Vanoush Gerasimich Khanamirian (Վանուշ Խանամիրյան, November 5, 1927 – October 5, 2011) was an Armenian ballet, traditional and folkloric dance choreographer.

==Career==
Khanamirian started as a ballet dancer. His first major performance was in the wedding scene of a famous Armenian ballet production Anoush. He grew to love the art of dancing and began to play major solo parts in different ballet productions. Khanamirian became very famous, playing numerous ballet solos throughout the Asian continent and abroad. He was later appointed to be the Artistic Leader of the State Dance Ensemble of Armenia. For over twenty years Khanamirian led the Dance Ensemble of Armenia to be one of the best in the former Soviet Republic. Khanamirian managed to create and direct hundreds of different dances while he was the Artistic Leader, many of which are still being danced by dance groups around the world.

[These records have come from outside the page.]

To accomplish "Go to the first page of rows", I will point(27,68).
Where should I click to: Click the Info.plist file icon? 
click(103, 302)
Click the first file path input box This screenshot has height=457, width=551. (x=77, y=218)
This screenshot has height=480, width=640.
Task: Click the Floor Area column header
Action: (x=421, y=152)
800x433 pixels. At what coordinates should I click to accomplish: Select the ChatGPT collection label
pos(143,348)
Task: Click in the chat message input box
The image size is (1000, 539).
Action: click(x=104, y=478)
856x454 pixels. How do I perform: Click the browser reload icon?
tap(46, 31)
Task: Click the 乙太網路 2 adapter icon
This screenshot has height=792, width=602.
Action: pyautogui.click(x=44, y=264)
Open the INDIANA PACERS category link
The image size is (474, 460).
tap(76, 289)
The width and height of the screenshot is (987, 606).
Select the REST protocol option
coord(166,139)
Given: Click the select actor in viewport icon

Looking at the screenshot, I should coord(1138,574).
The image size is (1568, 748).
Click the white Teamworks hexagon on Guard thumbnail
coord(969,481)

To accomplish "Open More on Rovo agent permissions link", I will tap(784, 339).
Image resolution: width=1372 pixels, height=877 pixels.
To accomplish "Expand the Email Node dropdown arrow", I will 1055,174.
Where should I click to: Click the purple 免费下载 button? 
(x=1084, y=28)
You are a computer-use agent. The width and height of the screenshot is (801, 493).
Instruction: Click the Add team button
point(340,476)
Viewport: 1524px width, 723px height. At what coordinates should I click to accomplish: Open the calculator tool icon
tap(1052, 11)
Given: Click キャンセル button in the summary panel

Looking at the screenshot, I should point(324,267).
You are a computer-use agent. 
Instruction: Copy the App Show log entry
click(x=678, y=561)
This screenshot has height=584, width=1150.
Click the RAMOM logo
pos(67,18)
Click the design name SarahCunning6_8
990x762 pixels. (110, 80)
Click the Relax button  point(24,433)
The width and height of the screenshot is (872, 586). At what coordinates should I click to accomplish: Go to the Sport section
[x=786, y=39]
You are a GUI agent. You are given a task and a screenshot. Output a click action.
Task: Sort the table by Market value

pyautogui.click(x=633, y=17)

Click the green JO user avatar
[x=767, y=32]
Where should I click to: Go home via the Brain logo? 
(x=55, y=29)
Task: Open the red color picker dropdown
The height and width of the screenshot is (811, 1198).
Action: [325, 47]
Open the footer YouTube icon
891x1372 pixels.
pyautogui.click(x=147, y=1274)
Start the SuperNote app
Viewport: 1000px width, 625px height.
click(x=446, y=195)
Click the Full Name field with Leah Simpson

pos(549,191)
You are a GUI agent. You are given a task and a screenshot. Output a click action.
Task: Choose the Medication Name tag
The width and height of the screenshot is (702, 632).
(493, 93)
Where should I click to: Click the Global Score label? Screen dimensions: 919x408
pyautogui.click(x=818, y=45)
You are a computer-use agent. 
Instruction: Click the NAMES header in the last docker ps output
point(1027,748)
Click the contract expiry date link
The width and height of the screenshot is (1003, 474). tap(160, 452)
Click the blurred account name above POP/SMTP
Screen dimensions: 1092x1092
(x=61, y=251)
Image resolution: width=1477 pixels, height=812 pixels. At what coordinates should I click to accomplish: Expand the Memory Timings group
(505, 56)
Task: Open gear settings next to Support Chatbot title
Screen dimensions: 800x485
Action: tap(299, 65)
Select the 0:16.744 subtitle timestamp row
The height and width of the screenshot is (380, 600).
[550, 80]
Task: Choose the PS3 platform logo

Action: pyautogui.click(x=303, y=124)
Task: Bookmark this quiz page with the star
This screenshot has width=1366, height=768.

Khanamirian joined the Alexander Spendiarian Academic Theater of Opera and Ballet in 1941. In 1947, Khanamirian got his first major part as Nerso in Aram Khachaturyan's Gayane, and soon after that became one of the soloists in the Yerevan Opera Theater. Aram Khachaturyan was present at one of the concert; Khachaturyan was quoted as saying "The way Khanamirian danced made me realize how cultural and Armenian my music really is." Khanamirian became known in the Ballet Academy when he played the role of "Sasuntsi Davit," which he performed so well that a very famous Armenian sculptor at the time, Yervand Kochar, asked him to be the model for the statue of "David of Sasun," one of many famous statues in Yerevan, Armenia today. Khanamirian played in as many as twenty famous ballet productions like Arshak, Sevan, Khantoot and Marmar, but he became famous for his role in Spartacus. Khanamirian also directed three ballet productions, two of which won national awards in Moscow.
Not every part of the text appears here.